Kerry Underwood

Archive for August 2012

NHS LITIGATION AUTHORITY: HOW IT MISLED PARLIAMENT

with 6 comments


One year ago I wrote about the 2010-2011 NHSLA Report to Parliament and suggested that its statement that “after large increases in previous years we saw new claims volumes for newly reported clinical claims rise by around 30% in 2010-2011″  was misleading and that the truth was very different. (Click here for original piece: https://kerryunderwood.wordpress.com/2011/08/25/nhs-litigation-authority-has-it-misled-parliament/ )

The press picked up on the NHSLA statement and lurid headlines followed with this being used as yet another example of the compensation culture.

I said then that “No such increase ever occurred” and that the true figure, based on other statistics was between 6.67% and 7.51%, an increase indeed, but consistent with previous increases.
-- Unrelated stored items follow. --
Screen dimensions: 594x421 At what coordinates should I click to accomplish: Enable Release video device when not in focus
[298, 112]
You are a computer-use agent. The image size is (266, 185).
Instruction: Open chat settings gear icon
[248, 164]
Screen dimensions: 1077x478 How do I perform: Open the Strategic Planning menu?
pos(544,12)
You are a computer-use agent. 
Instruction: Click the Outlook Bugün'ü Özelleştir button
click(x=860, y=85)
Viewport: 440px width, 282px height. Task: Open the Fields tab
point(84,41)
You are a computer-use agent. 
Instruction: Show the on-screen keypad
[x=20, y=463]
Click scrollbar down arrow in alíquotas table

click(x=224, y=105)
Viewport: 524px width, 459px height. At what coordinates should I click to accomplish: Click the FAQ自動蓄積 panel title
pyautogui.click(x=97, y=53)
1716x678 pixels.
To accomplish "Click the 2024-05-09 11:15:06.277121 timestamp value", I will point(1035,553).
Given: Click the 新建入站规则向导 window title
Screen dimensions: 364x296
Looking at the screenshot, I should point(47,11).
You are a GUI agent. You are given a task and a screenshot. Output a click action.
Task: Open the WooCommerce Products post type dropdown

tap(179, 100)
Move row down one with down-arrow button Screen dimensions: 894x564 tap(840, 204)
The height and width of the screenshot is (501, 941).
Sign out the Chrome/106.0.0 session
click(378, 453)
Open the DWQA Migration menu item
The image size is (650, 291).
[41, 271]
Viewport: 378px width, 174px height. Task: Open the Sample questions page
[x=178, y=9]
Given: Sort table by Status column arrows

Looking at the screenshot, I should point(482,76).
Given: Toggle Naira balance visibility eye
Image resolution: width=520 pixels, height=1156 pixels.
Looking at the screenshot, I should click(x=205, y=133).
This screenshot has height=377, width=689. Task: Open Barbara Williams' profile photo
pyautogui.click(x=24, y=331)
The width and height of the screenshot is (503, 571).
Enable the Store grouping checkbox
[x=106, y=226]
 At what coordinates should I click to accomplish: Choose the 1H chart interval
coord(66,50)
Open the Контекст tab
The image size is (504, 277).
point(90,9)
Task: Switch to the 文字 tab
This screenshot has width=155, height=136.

The reason behind the apparent increase was a change in the reporting methods, something tucked away on Page 12 of the report, whereas the headline figure was contained in the opening statement of Mr Steve Walker, the then Chief Executive, but no longer in that position.

I said:

“Of course next year, based on this year’s higher figure and using the same, new, recording procedure the percentage increase will revert to a true figure, so it is just this one year when the percentage increase is distorted upwards”.

Now it is next year and the 2011-2012 Report has been published.

Was I right?

Yes.  This year’s report shows that the number of new claims rose by 6% with clinical claims rising by just 5.6% and non-clinical claims by 6.3%.

These figures are very similar indeed to last year’s true figures, and actually show a slight drop in the rate of increase in the number of claims, and indeed this year’s report recognizes that this year’s increase is “lower than each of the previous three years” (Page 11).

Nevertheless, Mr Tom Fothergill, Director of Finance, persists with the fiction that there was a large rise in claims last year, saying:

“The number of new claims received in the year rose by 6%, a significant increase but a substantially lower one than in 2010-2011.” (Page 11) and

“As the graph indicates, clinical and non-clinical claims grew at a similar rate (5.6% and 6.3% respectively) after the sudden sharp rise of over 30% in clinical claims in the year before” (Page 11).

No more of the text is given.